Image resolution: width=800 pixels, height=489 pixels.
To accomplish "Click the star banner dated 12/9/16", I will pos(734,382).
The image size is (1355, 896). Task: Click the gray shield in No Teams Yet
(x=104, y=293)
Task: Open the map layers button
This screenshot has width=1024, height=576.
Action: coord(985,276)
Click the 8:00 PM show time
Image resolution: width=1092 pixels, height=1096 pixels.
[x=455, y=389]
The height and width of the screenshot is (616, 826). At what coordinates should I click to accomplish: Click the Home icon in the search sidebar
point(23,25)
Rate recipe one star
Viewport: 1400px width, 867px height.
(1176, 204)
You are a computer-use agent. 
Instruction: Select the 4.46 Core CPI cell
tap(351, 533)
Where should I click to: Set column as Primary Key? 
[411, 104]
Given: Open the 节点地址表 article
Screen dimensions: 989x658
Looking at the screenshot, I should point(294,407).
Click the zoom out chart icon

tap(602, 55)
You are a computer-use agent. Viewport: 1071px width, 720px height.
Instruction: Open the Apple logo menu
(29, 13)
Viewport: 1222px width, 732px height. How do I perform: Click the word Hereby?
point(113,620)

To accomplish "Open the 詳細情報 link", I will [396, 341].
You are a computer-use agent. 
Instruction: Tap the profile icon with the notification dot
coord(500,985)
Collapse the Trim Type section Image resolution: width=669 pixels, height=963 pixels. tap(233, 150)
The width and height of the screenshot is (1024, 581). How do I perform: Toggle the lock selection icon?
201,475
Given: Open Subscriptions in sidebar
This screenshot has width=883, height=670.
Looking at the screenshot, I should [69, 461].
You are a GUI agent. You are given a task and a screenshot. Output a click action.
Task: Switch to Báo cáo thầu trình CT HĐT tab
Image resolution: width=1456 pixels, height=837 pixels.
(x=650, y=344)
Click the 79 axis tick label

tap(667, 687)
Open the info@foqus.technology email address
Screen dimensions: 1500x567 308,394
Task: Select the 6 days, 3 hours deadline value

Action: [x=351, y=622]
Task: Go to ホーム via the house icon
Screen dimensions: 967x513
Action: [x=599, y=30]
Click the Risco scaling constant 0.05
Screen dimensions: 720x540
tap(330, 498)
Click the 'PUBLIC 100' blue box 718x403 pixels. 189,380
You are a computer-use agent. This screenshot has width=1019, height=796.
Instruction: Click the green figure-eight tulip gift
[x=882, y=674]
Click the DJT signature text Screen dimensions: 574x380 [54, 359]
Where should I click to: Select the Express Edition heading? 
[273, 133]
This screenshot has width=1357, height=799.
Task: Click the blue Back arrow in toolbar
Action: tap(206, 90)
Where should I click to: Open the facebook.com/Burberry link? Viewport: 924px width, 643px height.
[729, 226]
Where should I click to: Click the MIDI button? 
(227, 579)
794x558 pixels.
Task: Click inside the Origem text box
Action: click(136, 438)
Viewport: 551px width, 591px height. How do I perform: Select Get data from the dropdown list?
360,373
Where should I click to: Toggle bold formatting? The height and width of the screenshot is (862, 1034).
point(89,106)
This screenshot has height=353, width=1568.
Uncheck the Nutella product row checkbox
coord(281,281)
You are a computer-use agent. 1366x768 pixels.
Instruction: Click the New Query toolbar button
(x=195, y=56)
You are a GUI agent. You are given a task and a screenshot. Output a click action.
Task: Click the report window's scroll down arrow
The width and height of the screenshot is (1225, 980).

Work required:
What is the number of lines above that contain the word "agent"? Answer with that number only.

Response area:
7